*TASK BRIEF*
Word for word, reproduce every line of the data below.

Collected data entries:
──────────
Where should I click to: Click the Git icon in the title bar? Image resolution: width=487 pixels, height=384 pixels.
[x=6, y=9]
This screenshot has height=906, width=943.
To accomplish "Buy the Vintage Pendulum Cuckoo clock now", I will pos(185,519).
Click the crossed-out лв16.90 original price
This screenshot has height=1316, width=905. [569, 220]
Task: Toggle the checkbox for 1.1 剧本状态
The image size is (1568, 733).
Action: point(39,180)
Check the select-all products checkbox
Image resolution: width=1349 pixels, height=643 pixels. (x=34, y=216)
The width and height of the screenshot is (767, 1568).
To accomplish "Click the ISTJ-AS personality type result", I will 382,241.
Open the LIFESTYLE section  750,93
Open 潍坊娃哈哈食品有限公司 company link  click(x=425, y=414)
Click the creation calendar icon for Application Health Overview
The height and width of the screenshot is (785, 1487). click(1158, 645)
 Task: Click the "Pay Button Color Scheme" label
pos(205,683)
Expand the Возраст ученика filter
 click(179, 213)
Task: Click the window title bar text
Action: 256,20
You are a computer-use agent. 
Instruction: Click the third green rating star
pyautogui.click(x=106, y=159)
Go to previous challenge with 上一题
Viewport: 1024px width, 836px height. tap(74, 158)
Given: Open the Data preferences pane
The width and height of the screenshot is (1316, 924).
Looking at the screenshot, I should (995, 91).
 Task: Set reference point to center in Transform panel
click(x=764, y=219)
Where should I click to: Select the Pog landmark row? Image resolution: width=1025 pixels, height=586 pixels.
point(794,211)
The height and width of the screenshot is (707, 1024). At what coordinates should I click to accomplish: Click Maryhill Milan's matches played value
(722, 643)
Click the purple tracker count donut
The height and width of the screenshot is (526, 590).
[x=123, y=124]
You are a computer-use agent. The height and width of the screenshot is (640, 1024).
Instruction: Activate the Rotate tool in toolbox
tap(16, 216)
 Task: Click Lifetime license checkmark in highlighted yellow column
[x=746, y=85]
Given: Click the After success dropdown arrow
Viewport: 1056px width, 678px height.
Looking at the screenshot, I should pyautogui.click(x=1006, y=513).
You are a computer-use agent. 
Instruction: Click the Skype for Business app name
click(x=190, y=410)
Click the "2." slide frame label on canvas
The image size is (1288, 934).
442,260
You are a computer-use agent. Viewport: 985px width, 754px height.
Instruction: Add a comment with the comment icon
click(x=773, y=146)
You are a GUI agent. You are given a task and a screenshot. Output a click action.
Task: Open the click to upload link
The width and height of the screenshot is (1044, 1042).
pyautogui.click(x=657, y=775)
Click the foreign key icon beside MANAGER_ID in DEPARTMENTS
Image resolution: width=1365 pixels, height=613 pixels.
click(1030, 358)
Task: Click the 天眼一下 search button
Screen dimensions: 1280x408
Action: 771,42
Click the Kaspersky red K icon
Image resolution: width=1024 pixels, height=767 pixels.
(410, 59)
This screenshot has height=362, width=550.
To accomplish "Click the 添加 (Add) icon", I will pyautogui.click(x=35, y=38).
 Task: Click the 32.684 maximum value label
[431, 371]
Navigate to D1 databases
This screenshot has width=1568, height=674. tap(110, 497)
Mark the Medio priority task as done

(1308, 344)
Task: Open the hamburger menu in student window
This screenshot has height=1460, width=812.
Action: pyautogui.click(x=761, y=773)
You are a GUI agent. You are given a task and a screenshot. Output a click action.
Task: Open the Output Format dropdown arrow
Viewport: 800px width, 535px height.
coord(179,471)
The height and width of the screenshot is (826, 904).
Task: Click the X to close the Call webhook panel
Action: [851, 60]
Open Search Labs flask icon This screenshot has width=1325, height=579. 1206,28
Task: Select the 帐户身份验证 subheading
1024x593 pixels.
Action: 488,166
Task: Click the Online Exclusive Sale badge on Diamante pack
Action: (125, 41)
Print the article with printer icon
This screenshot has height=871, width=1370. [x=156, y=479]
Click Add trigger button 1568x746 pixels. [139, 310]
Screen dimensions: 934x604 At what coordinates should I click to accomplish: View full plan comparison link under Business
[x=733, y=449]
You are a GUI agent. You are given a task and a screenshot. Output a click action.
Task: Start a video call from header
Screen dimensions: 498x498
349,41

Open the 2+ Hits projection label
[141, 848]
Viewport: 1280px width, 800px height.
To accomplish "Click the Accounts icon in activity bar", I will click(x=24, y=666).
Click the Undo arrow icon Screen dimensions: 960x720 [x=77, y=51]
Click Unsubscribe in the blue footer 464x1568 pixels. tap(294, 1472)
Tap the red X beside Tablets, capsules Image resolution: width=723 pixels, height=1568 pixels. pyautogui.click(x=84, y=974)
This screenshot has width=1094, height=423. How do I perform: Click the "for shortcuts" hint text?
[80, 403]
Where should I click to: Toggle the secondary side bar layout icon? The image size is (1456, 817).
──────────
*RESPONSE BOX*
Where should I click to: Click the Git icon in the title bar? Image resolution: width=487 pixels, height=384 pixels.
[x=6, y=9]
This screenshot has height=906, width=943.
To accomplish "Buy the Vintage Pendulum Cuckoo clock now", I will pos(185,519).
Click the crossed-out лв16.90 original price
This screenshot has height=1316, width=905. [569, 220]
Task: Toggle the checkbox for 1.1 剧本状态
The image size is (1568, 733).
Action: point(39,180)
Check the select-all products checkbox
Image resolution: width=1349 pixels, height=643 pixels. (x=34, y=216)
The width and height of the screenshot is (767, 1568).
To accomplish "Click the ISTJ-AS personality type result", I will 382,241.
Open the LIFESTYLE section  750,93
Open 潍坊娃哈哈食品有限公司 company link  click(x=425, y=414)
Click the creation calendar icon for Application Health Overview
The height and width of the screenshot is (785, 1487). click(1158, 645)
 Task: Click the "Pay Button Color Scheme" label
pos(205,683)
Expand the Возраст ученика filter
 click(179, 213)
Task: Click the window title bar text
Action: 256,20
You are a computer-use agent. 
Instruction: Click the third green rating star
pyautogui.click(x=106, y=159)
Go to previous challenge with 上一题
Viewport: 1024px width, 836px height. tap(74, 158)
Given: Open the Data preferences pane
The width and height of the screenshot is (1316, 924).
Looking at the screenshot, I should (995, 91).
 Task: Set reference point to center in Transform panel
click(x=764, y=219)
Where should I click to: Select the Pog landmark row? Image resolution: width=1025 pixels, height=586 pixels.
point(794,211)
The height and width of the screenshot is (707, 1024). At what coordinates should I click to accomplish: Click Maryhill Milan's matches played value
(722, 643)
Click the purple tracker count donut
The height and width of the screenshot is (526, 590).
[x=123, y=124]
You are a computer-use agent. The height and width of the screenshot is (640, 1024).
Instruction: Activate the Rotate tool in toolbox
tap(16, 216)
 Task: Click Lifetime license checkmark in highlighted yellow column
[x=746, y=85]
Given: Click the After success dropdown arrow
Viewport: 1056px width, 678px height.
Looking at the screenshot, I should pyautogui.click(x=1006, y=513).
You are a computer-use agent. 
Instruction: Click the Skype for Business app name
click(x=190, y=410)
Click the "2." slide frame label on canvas
The image size is (1288, 934).
442,260
You are a computer-use agent. Viewport: 985px width, 754px height.
Instruction: Add a comment with the comment icon
click(x=773, y=146)
You are a GUI agent. You are given a task and a screenshot. Output a click action.
Task: Open the click to upload link
The width and height of the screenshot is (1044, 1042).
pyautogui.click(x=657, y=775)
Click the foreign key icon beside MANAGER_ID in DEPARTMENTS
Image resolution: width=1365 pixels, height=613 pixels.
click(1030, 358)
Task: Click the 天眼一下 search button
Screen dimensions: 1280x408
Action: 771,42
Click the Kaspersky red K icon
Image resolution: width=1024 pixels, height=767 pixels.
(410, 59)
This screenshot has height=362, width=550.
To accomplish "Click the 添加 (Add) icon", I will pyautogui.click(x=35, y=38).
 Task: Click the 32.684 maximum value label
[431, 371]
Navigate to D1 databases
This screenshot has width=1568, height=674. tap(110, 497)
Mark the Medio priority task as done

(1308, 344)
Task: Open the hamburger menu in student window
This screenshot has height=1460, width=812.
Action: pyautogui.click(x=761, y=773)
You are a GUI agent. You are given a task and a screenshot. Output a click action.
Task: Open the Output Format dropdown arrow
Viewport: 800px width, 535px height.
coord(179,471)
The height and width of the screenshot is (826, 904).
Task: Click the X to close the Call webhook panel
Action: [851, 60]
Open Search Labs flask icon This screenshot has width=1325, height=579. 1206,28
Task: Select the 帐户身份验证 subheading
1024x593 pixels.
Action: 488,166
Task: Click the Online Exclusive Sale badge on Diamante pack
Action: (125, 41)
Print the article with printer icon
This screenshot has height=871, width=1370. [x=156, y=479]
Click Add trigger button 1568x746 pixels. [139, 310]
Screen dimensions: 934x604 At what coordinates should I click to accomplish: View full plan comparison link under Business
[x=733, y=449]
You are a GUI agent. You are given a task and a screenshot. Output a click action.
Task: Start a video call from header
Screen dimensions: 498x498
349,41

Open the 2+ Hits projection label
[141, 848]
Viewport: 1280px width, 800px height.
To accomplish "Click the Accounts icon in activity bar", I will click(x=24, y=666).
Click the Undo arrow icon Screen dimensions: 960x720 [x=77, y=51]
Click Unsubscribe in the blue footer 464x1568 pixels. tap(294, 1472)
Tap the red X beside Tablets, capsules Image resolution: width=723 pixels, height=1568 pixels. pyautogui.click(x=84, y=974)
This screenshot has width=1094, height=423. How do I perform: Click the "for shortcuts" hint text?
[80, 403]
Where should I click to: Toggle the secondary side bar layout icon? The image size is (1456, 817).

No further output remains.